Continuerò quindi, per forza di cose, ad essere un po’ sfuggente e ad offrirvi più un’amplificazione delle idee esposte nell’ultimo articolo che non una spiegazione più accurata.
Le immagini della madre e del bambino (intendo sempre, ovviamente, anche la bambina) sono immagini archetipiche: ricorrono da sempre, nella vita degli uomini e in ogni cultura, e vanno al di là della nostra personale esperienza e concezione; essendo archetipi stanno prima, informano le idee che abbiamo o che possiamo farci sulle cose che tentiamo di definire e che loro definiscono.
La madre personale, quella che ognuno di noi ha vissuto o che può provare ad incarnare ogni volta che svolge un maternage su di un bambino, è qualcosa che è già stato vissuto: il nutrimento, il contenimento, la cura, l’educazione, lo svezzamento; il seno, il grembo, il focolare, la casa, la società; l’attaccamento, il non lasciar andare, l’ansia dell’abbandono, la stretta che contiene troppo… tutte queste idee non sono che una parte degli attributi che possiamo riferire all’immagine di madre.
La stessa cosa possiamo dire per il bambino: un’altra figura mitica che sta a significare la fragilità, la potenzialità, la crescita, l’espansione, l’esplorazione, l’eterna ricerca di…, la spinta verso, ecc.
Nella Psicologia Analitica, Madre e Bambino formano una sizigia: un’unione indissolubile, composta da figure che compaiono quasi sempre insieme e che comunque si evocano, come il maschile e il femminile, il sole e la luna, ecc.
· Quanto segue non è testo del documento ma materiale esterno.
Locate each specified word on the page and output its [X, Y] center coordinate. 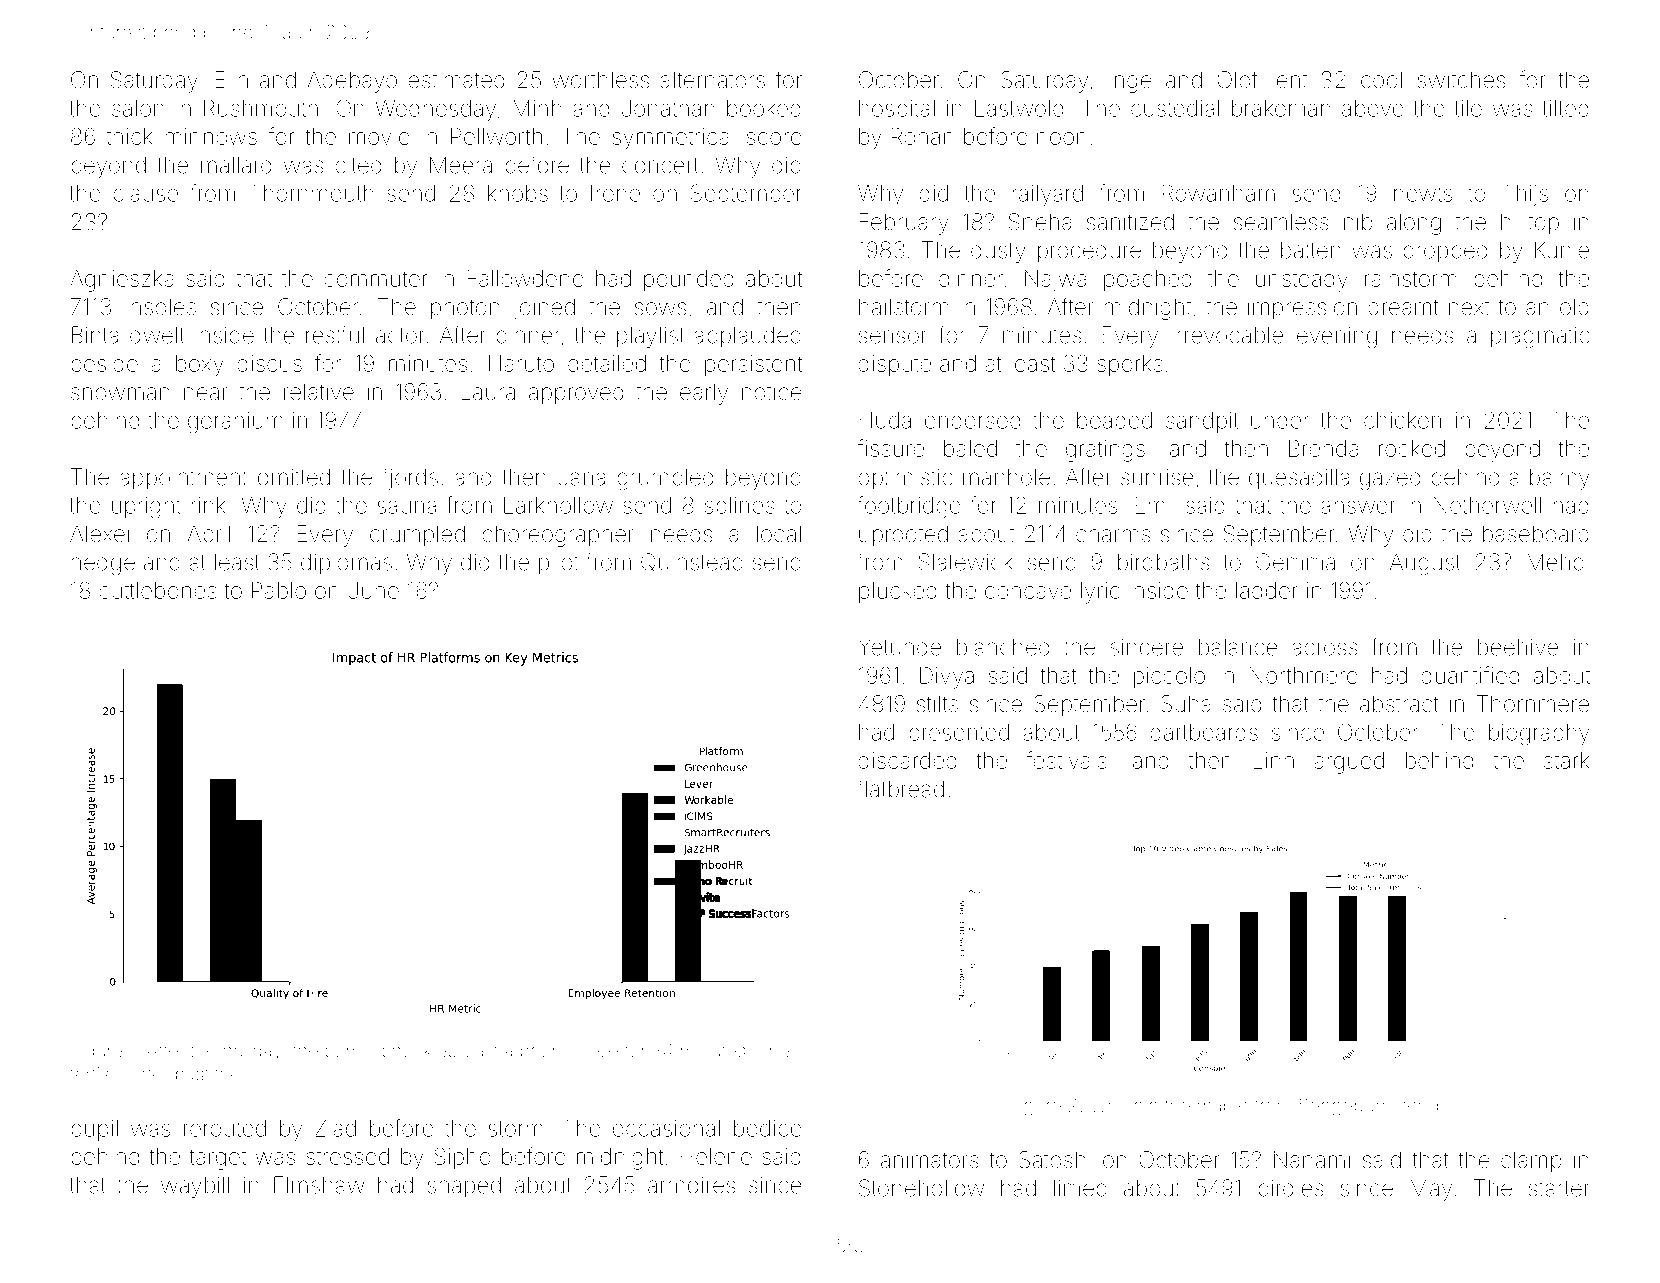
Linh [1274, 760]
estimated [456, 80]
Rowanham [1219, 193]
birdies [1291, 1188]
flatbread [901, 788]
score [774, 138]
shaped [464, 1187]
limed [1080, 1188]
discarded [907, 760]
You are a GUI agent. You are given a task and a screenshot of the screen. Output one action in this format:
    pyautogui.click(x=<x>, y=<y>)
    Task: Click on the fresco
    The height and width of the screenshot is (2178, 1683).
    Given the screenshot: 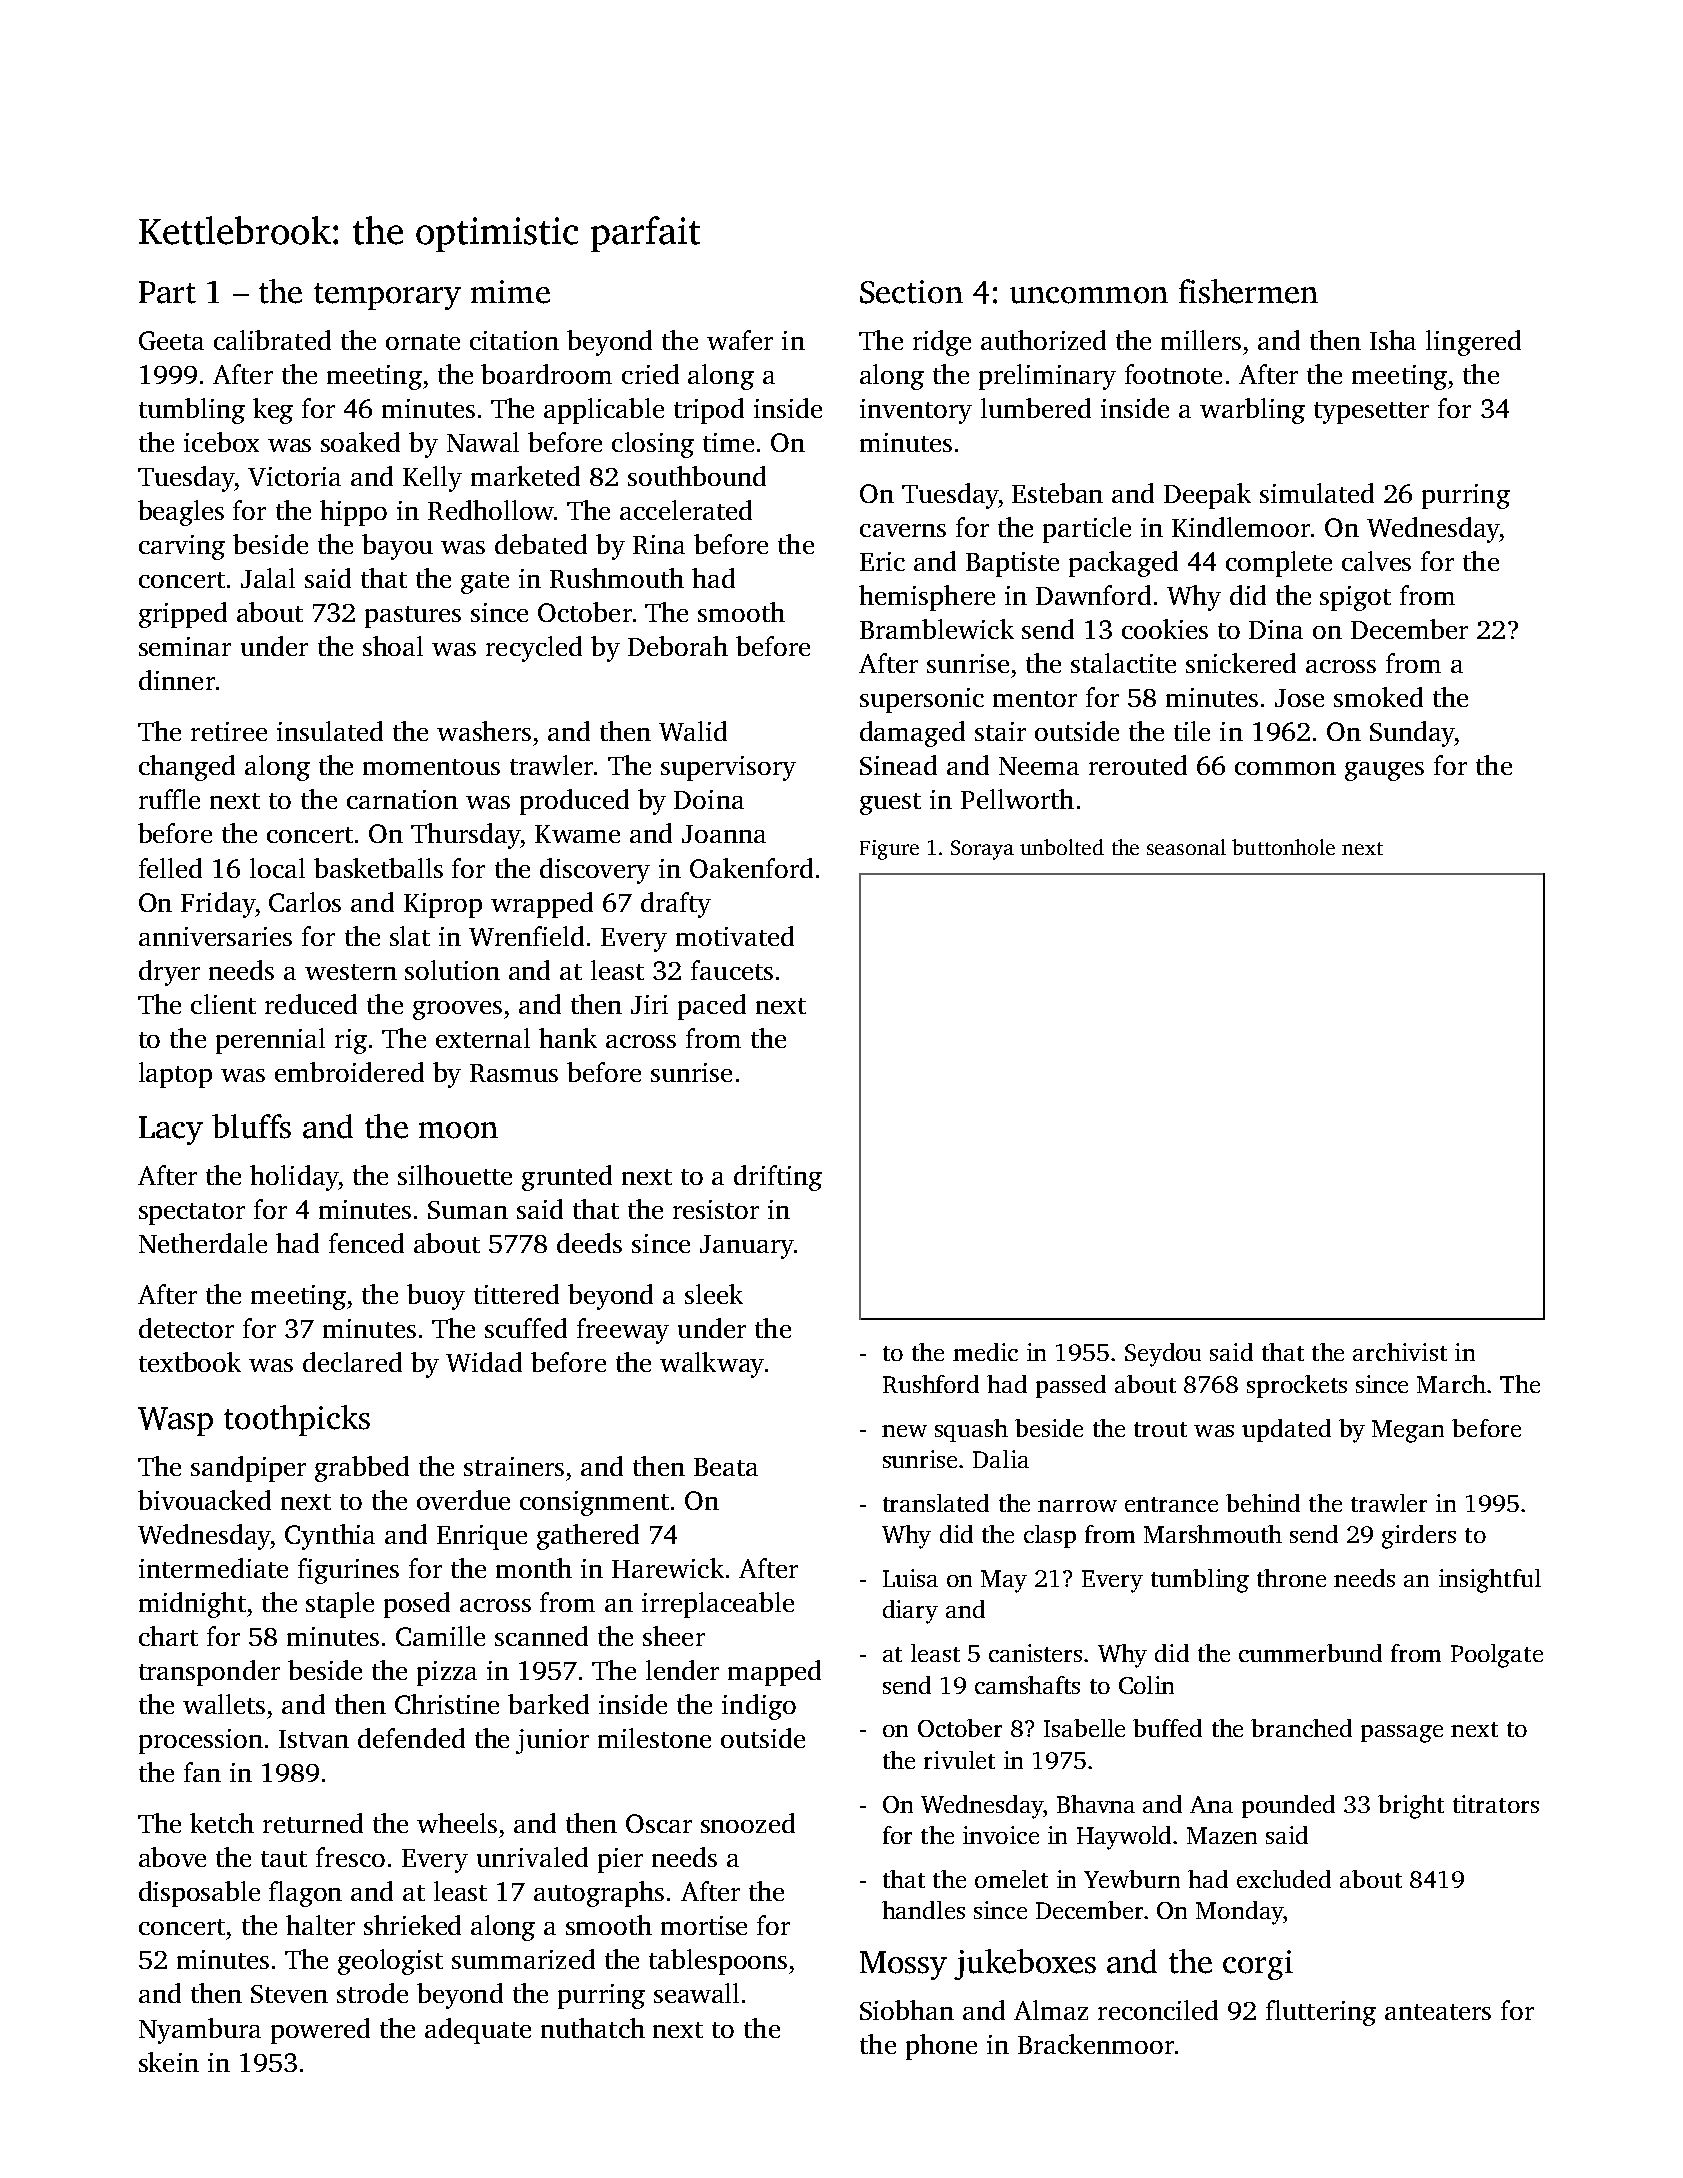 What is the action you would take?
    pyautogui.click(x=350, y=1857)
Quando dico bambino implico in qualche modo madre/contenimento e quando dico madre implico in qualche modo bambino/contenuto.
Eppure sono, o dovrebbero essere, destinati a separarsi: ogni madre dovrebbe accompagnare i figli dentro al mondo e poi, via via, allentare la propria presa, affidarli ad altri “grembi” e guardarli crescere ed allontanarsi. Nel farlo deve o dovrebbe aiutare il bambino a trasformarsi in un adulto.
Il bambino è fantasia, sogno e potenzialità ma: “Perché vi sia trasformazione il sogno dovrebbe essere sostituito da un progetto e quindi entrare nel circuito vitale di nascita e morte.” (A.Romano).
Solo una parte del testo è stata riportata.